What Is a Pisco Sour?

The exact birthplace of the Pisco Sour is shrouded in a bit of mystery, but most agree it hails from Peru. The first theory begins at Lima’s Morris’s bar in the early 20th century, where American bartender Victor Vaughen Morris created this iconic sour cocktail. It’s said he was inspired by the Whiskey Sour and swapped out the whiskey for the Peruvian Pisco.

After Victor Morris passed in 1929, many Peruvian bartenders from the Morris Bar went to the Hotel Bolivar, where the Pisco Sour started generating traction. One bartender in particular, Mario Alfonso Bruijet Burgos, is credited with adding a few drops of Angostura bitters to the drink.

It wasn’t until 22nd February 2012 when Peruvian writer Raúl Rivera Escobar uploaded a 1903 scan of a pamphlet titled Nuevo Manual la Criolla (New Manual of Creole Cooking), which contained the original Pisco sour recipe on page 32. This recipe included the addition of egg white, which has become the staple for the Pisco sours of today.
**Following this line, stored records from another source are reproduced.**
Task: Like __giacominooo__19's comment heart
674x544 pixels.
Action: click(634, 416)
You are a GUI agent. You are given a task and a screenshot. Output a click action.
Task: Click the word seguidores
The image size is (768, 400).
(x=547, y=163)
So, technically, Victor Morris and Mario Alfonso Bruijet Burgos didn’t create the Pisco sour as originally thought. 

This Peruvian cocktail’s fame grew exponentially during the 1960s when Joe Baum promoted the drink at a New York City bar called La Fonda Del Sol. Now, the Pisco sour is a beloved drink not only for its unique flavor and smooth texture but also for its fascinating origin. 

What you’ll love about this recipe:


  • TART-REFRESHING – The Pisco Sour is a refreshing and invigorating cocktail, perfect for hot summer days. The tartness of the lime juice balances the sweetness of the simple syrup, creating a perfectly balanced drink.
  • FOAMY-TEXTURE – The egg white adds a unique texture to the Pisco Sour, creating a frothy and airy foam on top. This distinctive presentation adds to the overall appeal of the cocktail.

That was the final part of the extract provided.